Fitch Ratings has said the conflict in the Middle East is likely to exert upward pressure on inflation in South Africa, although the fiscal impact remains manageable for now.
According to the ratings agency, the South African government has introduced a temporary reduction in fuel levies that will remain in place until the end of June 2026 to cushion the effect of rising global oil prices on consumers and businesses.
The measure is expected to result in revenue losses equivalent to about 0.2 per cent of gross domestic product during the planned two-and-a-half-month period.
However, Fitch believes the shortfall will be largely compensated by stronger-than-expected revenue from corporate income taxes and mineral royalties, supported by elevated commodity prices and robust profitability among mining companies.

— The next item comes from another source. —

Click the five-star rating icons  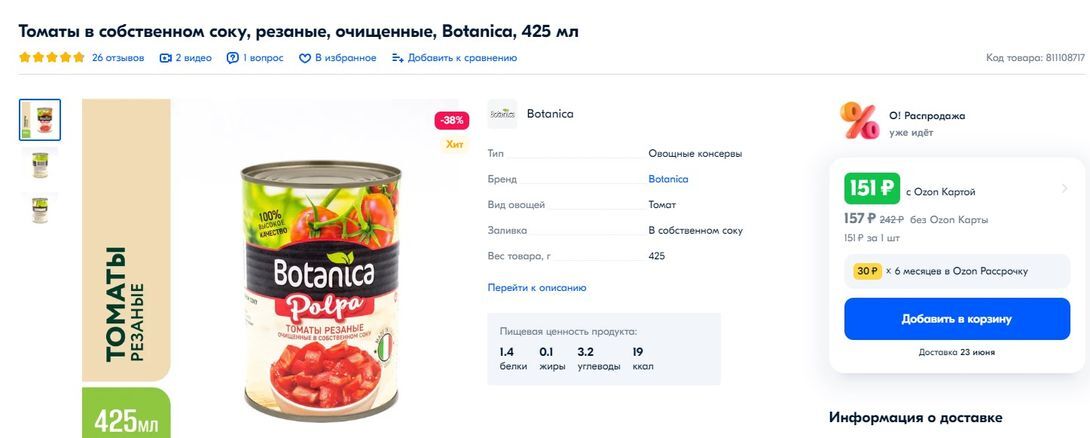click(x=52, y=58)
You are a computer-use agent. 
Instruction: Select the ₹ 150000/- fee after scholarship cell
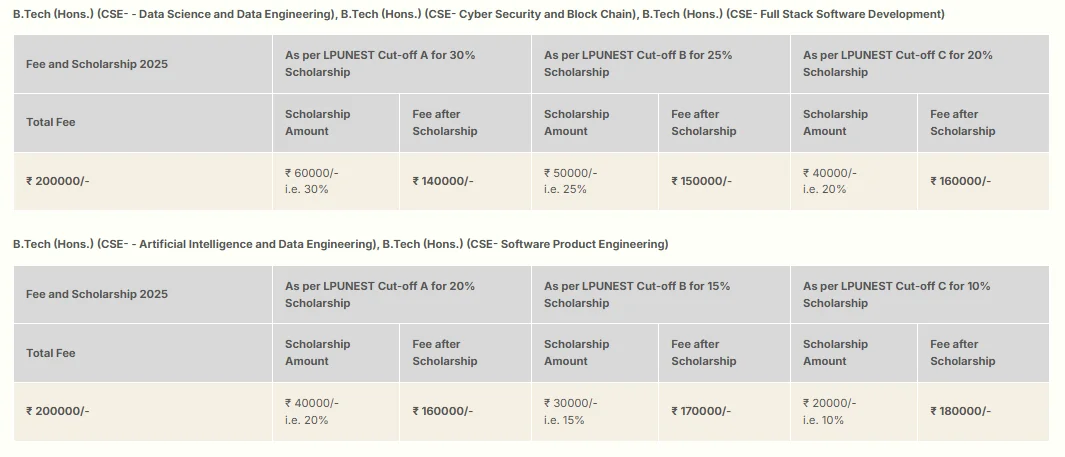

The agency projected that headline inflation would rise to 4.5 per cent by the end of 2026, exceeding the new target range set by the South African Reserve Bank (SARB), which is centred on 3 per cent with a tolerance band of one percentage point on either side.
Fitch attributed the inflation outlook primarily to higher fuel costs and their spillover effects on broader consumer prices.
Despite the near-term increase, the agency expects inflation to ease back within the central bank’s target range in 2027.
The SARB raised its benchmark interest rate by 25 basis points in May 2026, and Fitch anticipates an additional 25-basis-point increase before the end of the year.
On the external sector, the ratings agency forecast that South Africa’s current account deficit would remain modest, averaging 0.6 per cent of GDP through 2027.
It noted that while higher oil prices would increase import costs, the impact would be offset by strong export earnings from platinum group metals and gold.
Fitch added that the favourable external position would help sustain the central bank’s foreign exchange reserves at levels exceeding 5.5 months of current external payments, above the projected 2027 median of 4.8 months for countries with a similar ‘BB’ credit rating.